WHAT IS BEING ASKED:
Search through the entries for the word "computer" and copy every line that has it.

TASK MATERIAL:
___

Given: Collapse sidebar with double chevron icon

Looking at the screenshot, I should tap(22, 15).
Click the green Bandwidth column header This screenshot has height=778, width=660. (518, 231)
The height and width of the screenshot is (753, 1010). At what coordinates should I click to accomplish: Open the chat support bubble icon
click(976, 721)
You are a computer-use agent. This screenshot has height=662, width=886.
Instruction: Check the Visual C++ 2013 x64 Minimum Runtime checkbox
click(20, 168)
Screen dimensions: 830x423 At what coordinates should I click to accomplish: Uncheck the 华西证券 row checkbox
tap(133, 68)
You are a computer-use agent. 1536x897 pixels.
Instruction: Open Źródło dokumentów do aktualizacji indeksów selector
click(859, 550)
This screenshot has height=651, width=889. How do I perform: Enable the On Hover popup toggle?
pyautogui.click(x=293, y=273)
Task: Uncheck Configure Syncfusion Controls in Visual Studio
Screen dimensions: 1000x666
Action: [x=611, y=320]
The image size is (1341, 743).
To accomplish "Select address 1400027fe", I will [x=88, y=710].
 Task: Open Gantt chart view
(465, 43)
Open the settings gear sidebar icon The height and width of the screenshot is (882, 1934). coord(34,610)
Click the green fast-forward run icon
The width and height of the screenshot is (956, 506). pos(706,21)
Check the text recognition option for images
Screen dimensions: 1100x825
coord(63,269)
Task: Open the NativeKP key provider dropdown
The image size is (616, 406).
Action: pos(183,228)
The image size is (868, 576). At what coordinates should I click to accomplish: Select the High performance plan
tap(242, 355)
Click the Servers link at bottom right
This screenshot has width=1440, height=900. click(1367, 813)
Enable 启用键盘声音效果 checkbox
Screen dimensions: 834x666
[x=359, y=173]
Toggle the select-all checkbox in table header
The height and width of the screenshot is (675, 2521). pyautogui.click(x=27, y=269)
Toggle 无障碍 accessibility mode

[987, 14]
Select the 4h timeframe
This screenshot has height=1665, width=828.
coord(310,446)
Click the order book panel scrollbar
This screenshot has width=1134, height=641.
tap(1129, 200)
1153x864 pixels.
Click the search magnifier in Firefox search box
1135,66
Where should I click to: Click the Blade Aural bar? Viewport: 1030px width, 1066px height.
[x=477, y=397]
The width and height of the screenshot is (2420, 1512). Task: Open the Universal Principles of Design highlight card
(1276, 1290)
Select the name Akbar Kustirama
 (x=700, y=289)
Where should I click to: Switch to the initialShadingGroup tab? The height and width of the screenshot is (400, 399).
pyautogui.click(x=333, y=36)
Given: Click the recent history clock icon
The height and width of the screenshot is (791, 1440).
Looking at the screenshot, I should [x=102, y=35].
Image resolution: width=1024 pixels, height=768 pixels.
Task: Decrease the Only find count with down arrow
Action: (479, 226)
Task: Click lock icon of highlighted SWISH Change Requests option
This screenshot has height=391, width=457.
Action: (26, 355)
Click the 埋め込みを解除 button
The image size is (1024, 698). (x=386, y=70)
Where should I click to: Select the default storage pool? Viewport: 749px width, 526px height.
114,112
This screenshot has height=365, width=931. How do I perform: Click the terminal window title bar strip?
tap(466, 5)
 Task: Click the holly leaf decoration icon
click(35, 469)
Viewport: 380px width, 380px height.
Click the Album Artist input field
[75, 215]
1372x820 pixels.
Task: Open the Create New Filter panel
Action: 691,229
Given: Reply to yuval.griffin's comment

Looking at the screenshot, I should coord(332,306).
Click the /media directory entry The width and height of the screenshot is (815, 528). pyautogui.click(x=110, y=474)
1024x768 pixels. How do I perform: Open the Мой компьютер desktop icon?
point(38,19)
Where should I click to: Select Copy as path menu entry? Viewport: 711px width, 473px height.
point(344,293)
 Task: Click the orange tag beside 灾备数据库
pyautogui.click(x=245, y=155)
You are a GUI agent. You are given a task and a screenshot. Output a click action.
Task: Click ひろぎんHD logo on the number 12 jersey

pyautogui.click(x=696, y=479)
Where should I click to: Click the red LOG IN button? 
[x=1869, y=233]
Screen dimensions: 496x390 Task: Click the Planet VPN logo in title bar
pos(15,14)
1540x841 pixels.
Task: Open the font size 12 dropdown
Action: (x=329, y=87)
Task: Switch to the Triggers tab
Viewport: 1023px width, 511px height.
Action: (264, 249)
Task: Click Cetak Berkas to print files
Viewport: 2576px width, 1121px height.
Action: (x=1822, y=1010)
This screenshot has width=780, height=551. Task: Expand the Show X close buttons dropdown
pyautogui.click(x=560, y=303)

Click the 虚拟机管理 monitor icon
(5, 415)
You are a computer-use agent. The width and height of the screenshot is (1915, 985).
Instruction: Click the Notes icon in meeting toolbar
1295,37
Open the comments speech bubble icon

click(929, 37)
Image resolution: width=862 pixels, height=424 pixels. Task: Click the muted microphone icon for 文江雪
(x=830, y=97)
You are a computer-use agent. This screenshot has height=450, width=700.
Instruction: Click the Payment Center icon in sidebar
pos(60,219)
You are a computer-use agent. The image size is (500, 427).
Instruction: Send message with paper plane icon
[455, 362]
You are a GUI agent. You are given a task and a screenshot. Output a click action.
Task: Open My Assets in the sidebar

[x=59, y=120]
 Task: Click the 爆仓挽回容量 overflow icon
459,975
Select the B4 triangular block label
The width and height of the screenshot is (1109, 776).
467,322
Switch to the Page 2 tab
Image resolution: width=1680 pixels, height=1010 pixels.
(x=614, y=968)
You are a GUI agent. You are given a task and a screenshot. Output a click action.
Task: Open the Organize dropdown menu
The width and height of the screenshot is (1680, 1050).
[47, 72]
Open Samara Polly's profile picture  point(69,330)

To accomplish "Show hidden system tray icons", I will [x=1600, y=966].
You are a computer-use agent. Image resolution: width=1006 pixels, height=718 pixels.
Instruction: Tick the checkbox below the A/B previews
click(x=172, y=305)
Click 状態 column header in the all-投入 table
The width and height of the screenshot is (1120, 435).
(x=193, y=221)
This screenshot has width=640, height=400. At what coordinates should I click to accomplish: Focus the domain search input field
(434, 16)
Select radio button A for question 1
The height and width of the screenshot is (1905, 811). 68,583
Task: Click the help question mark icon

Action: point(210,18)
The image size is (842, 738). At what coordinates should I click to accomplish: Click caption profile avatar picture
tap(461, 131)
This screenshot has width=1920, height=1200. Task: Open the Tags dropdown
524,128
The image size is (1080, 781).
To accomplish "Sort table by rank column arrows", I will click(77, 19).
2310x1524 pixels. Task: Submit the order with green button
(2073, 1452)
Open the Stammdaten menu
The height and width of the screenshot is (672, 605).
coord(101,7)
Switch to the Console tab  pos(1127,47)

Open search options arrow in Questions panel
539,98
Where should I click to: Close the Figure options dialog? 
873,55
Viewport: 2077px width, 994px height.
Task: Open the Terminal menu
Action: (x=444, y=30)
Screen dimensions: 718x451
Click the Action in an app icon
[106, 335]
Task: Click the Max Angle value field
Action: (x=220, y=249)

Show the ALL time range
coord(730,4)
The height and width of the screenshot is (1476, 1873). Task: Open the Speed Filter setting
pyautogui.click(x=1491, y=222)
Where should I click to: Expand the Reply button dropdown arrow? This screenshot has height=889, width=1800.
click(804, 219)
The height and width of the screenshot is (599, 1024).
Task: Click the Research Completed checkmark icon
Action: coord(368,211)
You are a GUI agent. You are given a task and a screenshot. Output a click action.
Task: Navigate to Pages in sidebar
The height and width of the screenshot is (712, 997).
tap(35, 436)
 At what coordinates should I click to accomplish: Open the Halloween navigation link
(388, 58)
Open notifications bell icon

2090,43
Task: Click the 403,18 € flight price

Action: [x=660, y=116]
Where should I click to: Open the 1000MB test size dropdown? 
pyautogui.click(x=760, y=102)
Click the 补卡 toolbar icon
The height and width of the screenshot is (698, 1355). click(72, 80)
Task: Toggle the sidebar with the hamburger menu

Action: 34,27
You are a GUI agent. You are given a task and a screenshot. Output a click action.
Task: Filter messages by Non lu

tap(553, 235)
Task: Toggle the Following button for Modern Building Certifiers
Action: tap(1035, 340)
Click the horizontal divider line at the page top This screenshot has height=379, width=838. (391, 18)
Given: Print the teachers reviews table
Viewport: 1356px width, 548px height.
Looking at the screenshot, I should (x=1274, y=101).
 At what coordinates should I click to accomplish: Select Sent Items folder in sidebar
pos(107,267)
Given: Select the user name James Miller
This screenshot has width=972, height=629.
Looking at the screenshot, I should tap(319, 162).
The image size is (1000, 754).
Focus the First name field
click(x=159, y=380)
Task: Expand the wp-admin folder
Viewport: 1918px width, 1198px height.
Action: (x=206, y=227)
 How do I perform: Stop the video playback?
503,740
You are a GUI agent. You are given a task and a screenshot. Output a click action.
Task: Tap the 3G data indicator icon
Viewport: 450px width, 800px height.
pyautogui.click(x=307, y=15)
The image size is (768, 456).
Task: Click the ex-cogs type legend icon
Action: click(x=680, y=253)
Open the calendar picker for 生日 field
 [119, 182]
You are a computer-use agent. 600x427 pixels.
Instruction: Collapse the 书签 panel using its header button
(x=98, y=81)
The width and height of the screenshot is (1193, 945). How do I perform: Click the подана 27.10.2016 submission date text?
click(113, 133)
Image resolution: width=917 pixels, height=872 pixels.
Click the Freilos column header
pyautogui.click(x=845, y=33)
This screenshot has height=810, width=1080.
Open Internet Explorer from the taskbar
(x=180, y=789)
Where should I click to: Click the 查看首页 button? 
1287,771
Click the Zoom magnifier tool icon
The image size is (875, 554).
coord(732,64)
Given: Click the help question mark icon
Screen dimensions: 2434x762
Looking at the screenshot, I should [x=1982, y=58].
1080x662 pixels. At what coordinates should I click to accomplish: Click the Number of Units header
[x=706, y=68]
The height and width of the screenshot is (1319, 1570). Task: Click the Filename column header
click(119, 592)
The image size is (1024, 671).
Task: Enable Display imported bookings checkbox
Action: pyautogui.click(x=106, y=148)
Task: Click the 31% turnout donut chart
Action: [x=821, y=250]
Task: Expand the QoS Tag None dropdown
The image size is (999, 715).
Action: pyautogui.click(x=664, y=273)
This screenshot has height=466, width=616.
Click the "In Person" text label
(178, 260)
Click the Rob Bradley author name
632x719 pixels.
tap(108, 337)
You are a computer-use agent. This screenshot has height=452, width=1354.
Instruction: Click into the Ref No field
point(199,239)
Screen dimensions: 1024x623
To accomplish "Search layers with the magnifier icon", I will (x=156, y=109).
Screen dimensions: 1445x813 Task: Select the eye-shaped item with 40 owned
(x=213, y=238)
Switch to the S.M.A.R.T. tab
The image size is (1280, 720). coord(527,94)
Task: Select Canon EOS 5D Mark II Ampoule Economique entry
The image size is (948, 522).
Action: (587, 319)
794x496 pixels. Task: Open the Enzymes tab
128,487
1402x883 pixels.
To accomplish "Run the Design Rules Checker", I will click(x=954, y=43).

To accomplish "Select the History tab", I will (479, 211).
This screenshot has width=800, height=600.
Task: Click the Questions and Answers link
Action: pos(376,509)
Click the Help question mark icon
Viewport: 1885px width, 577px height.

___

ANSWER TO THIS TASK:
You are a computer-use agent. This screenshot has height=662, width=886.
You are a computer-use agent. 1536x897 pixels.
You are a computer-use agent. The width and height of the screenshot is (1915, 985).
You are a computer-use agent. This screenshot has height=450, width=700.
You are a computer-use agent. The image size is (500, 427).
You are a computer-use agent. Image resolution: width=1006 pixels, height=718 pixels.
You are a computer-use agent. 600x427 pixels.
You are a computer-use agent. This screenshot has height=452, width=1354.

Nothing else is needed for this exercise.